Par ailleurs, l’autisme, au-delà de toute conceptualisation étiologique et de toute catégorisation axiologique, pourrait également, à un certain niveau, être pensé comme une précarité de « l’intériorisation institutionnelle », en rapport notamment avec des processus neurodéveloppementaux induisant une altération des boucles interactives et des dynamiques intersubjectives. De fait, les troubles communicationnels, en particulier sur le plan de la pragmatique interactive, le « défaut » des habiletés sociales, témoignent manifestement d’une fragilité des cadres institutionnels de l’échange, entravant la possibilité de les intégrer en position métacognitive et de pouvoir jouer avec ses conventions, afin de s’en libérer.

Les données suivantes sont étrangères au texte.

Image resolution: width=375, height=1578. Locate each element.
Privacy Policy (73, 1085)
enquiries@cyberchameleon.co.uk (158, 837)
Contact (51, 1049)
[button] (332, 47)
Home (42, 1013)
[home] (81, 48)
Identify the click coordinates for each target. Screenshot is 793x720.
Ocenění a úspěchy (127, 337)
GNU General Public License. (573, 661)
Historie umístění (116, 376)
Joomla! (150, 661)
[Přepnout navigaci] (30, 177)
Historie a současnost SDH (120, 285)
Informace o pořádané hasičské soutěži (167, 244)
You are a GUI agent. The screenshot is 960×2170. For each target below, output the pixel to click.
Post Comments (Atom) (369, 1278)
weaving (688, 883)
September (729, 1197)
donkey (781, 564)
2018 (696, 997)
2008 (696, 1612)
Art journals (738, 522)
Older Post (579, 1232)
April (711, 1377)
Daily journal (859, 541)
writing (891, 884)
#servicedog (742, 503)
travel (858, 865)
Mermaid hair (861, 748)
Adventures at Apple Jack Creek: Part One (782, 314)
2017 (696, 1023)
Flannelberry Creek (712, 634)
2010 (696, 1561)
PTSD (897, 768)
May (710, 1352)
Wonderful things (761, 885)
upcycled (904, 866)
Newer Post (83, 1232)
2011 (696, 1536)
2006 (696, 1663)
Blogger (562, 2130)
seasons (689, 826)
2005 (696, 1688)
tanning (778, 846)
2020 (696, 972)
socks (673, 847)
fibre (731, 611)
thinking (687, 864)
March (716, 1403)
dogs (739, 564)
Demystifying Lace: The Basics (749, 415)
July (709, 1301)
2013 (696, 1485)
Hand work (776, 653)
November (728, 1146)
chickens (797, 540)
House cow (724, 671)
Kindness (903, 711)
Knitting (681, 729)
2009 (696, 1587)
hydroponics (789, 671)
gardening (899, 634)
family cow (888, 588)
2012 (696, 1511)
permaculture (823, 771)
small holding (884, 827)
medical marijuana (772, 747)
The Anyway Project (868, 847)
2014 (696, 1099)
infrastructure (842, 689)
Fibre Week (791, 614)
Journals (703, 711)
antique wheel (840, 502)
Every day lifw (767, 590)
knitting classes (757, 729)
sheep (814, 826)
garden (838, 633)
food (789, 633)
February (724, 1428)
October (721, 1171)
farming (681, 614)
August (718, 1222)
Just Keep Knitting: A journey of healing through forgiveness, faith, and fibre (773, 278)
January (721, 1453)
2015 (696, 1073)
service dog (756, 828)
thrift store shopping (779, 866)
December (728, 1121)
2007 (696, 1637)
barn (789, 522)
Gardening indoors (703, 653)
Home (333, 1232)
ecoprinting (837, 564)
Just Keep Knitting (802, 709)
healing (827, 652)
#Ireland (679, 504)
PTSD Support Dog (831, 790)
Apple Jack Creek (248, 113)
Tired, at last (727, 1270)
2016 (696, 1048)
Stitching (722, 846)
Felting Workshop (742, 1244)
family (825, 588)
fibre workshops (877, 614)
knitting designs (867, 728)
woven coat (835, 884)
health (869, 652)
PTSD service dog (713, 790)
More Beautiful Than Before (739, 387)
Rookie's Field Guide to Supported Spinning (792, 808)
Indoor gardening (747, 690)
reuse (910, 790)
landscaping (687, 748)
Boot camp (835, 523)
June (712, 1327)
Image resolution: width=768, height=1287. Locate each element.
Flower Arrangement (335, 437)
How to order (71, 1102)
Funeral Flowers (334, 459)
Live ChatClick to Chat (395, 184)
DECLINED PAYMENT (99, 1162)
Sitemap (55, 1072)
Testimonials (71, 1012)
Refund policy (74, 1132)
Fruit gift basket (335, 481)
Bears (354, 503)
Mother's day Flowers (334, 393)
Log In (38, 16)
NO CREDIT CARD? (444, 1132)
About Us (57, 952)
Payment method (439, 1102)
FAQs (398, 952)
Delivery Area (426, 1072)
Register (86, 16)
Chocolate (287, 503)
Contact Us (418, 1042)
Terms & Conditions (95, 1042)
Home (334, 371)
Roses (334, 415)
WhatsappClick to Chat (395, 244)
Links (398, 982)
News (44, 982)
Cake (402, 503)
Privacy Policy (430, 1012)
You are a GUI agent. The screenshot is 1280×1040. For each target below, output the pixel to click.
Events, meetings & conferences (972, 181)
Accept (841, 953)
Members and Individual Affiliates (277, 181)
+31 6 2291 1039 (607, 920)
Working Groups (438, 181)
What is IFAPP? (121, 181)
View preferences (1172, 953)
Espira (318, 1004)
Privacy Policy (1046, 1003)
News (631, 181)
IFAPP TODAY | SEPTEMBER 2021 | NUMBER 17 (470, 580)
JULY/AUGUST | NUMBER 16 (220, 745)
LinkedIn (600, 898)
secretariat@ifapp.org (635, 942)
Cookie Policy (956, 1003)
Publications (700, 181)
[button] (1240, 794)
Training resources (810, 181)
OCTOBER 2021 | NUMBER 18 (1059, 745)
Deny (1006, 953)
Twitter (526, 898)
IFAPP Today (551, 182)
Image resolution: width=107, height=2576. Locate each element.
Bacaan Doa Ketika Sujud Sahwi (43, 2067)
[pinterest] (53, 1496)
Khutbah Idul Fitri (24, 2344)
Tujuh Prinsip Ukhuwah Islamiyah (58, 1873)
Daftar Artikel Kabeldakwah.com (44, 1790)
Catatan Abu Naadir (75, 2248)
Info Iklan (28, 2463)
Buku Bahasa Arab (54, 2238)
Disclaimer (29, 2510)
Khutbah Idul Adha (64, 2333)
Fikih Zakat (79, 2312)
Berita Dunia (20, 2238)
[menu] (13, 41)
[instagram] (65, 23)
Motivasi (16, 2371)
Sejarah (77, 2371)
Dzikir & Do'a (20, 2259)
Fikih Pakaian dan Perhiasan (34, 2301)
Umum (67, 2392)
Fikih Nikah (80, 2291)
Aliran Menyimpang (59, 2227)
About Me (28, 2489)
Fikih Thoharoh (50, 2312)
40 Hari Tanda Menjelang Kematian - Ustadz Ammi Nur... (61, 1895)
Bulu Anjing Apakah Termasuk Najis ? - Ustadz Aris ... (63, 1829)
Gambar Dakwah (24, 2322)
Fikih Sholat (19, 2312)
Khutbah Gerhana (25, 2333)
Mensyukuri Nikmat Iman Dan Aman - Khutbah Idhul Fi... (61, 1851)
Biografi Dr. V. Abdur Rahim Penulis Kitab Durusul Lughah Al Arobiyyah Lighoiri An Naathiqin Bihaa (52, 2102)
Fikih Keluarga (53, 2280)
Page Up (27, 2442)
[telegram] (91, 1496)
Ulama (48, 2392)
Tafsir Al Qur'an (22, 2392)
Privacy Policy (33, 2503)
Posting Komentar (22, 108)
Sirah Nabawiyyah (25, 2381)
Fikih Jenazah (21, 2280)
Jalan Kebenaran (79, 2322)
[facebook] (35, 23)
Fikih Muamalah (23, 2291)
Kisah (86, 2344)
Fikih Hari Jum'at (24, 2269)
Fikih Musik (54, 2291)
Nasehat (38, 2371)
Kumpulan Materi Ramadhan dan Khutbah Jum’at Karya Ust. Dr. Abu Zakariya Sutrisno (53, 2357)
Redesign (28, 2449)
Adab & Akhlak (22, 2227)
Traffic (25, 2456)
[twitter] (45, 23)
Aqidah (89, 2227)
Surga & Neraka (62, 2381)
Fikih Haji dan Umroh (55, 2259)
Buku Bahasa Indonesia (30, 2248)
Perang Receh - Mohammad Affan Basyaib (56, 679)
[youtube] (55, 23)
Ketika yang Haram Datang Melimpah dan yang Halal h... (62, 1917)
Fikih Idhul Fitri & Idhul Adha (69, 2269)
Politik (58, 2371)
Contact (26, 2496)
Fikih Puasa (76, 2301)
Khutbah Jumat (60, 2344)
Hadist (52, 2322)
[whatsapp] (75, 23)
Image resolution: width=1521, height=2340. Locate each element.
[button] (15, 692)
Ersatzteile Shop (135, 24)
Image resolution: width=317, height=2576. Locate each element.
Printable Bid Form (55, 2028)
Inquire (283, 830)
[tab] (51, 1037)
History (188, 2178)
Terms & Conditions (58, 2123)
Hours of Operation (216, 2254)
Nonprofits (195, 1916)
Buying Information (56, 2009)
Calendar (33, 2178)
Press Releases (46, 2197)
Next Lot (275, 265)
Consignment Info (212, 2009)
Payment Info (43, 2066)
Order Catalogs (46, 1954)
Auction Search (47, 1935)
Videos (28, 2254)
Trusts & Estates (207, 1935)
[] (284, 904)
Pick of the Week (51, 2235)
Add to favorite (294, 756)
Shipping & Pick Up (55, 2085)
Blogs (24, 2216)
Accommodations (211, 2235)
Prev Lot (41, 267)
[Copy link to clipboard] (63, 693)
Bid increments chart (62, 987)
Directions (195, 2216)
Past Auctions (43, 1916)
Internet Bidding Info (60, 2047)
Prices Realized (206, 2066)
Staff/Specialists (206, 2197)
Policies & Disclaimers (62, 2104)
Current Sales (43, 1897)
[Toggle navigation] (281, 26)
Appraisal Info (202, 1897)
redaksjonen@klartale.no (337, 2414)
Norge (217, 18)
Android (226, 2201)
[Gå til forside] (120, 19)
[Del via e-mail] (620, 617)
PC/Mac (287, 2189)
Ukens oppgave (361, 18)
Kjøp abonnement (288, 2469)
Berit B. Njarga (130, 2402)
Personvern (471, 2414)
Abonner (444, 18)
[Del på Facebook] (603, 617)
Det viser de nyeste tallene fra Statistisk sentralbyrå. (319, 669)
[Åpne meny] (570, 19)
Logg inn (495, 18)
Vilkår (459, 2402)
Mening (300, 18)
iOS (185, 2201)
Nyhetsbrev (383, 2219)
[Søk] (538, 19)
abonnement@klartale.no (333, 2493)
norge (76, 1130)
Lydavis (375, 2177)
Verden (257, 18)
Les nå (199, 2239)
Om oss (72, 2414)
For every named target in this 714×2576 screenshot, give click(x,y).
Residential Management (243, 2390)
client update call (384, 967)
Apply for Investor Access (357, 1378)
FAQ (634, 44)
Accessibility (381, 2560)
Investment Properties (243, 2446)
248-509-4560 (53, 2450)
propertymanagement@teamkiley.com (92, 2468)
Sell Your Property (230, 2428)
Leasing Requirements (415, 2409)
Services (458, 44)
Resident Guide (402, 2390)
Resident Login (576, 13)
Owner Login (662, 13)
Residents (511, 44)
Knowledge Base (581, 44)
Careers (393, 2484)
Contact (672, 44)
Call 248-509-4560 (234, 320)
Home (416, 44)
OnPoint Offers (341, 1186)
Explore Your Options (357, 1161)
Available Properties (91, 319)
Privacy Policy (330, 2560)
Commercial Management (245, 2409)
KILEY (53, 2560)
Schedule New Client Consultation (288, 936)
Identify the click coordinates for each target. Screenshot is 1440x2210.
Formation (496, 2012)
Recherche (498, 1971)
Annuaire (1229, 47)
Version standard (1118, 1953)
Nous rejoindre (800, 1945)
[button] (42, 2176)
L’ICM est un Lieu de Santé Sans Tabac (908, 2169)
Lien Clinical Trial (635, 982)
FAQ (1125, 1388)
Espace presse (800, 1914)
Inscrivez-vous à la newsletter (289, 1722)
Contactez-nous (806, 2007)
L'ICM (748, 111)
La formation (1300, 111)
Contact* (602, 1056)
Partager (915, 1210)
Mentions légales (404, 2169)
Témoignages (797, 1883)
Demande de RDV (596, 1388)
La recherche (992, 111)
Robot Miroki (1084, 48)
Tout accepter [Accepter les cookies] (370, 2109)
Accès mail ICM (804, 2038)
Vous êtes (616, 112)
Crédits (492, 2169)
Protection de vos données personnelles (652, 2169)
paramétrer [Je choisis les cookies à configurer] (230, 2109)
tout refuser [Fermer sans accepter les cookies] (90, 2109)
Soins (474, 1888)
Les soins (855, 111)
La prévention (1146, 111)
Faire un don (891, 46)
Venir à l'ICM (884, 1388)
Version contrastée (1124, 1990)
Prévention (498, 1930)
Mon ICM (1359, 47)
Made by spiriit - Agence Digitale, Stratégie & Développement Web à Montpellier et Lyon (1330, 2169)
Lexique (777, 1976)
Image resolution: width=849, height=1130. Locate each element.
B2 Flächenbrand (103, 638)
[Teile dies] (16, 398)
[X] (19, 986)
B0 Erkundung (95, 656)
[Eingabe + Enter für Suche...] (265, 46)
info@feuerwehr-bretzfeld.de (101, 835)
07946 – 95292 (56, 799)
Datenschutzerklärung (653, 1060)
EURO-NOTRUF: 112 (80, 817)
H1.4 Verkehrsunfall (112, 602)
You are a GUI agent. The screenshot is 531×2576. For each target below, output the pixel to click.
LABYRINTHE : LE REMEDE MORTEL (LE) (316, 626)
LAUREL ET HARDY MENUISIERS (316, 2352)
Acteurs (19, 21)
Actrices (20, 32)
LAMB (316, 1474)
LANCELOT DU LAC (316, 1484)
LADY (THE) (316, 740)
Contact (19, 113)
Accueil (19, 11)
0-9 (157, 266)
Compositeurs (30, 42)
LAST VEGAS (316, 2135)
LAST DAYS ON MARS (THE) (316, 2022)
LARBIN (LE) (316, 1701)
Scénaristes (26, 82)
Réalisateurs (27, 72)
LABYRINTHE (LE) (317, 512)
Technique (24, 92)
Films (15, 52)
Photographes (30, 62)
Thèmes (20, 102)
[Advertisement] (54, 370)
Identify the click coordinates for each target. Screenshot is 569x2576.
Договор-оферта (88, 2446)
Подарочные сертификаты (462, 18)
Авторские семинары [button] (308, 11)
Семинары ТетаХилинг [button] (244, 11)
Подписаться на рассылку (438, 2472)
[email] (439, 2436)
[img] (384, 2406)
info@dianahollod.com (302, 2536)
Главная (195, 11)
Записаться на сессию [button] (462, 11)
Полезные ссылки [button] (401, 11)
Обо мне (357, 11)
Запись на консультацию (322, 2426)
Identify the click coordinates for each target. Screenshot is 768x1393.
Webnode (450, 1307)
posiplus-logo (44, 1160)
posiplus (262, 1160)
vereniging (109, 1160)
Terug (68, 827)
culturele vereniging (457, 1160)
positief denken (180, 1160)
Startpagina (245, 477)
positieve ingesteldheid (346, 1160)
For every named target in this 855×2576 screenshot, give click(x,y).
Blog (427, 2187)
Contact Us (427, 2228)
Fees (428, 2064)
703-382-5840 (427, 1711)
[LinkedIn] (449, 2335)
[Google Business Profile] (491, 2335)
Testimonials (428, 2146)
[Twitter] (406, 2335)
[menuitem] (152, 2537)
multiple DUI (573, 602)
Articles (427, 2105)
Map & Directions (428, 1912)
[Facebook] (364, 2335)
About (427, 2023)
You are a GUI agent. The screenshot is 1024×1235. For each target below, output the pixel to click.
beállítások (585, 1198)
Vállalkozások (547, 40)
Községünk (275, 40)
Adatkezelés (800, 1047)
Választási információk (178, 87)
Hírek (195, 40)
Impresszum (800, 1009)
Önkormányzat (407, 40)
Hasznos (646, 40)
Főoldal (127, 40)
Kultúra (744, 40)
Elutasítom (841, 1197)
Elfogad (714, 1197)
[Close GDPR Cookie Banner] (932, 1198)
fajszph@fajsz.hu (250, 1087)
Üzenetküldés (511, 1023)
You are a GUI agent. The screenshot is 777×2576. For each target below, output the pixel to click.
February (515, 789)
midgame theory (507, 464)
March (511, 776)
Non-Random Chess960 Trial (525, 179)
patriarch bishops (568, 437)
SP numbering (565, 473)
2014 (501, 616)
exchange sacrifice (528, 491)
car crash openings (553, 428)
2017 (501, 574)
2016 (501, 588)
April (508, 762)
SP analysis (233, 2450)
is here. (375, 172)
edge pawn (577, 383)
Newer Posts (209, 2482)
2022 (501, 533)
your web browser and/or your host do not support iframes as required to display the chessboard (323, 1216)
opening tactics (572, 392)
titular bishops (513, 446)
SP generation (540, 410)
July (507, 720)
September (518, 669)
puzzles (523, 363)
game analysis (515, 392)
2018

Car il faut sans doute avoir véritablement assimiler ces « codes » interpersonnels, pour pouvoir éventuellement les déconstruire, en introduisant des écarts et des pas-de-côté. Il faut pouvoir s’appuyer sur une institutionnalisation interne suffisamment solide pour insinuer du décalage et de la déconstruction. Pas de jeu sans fondement.

Et que penser de toute cette clinique du désinvestissement, du refus, ou du repli, telle qu'on peut la rencontrer chez les "Hikikomoris", incapables de pouvoir s'engager dans une quelconque forme de vie sociale et collective ?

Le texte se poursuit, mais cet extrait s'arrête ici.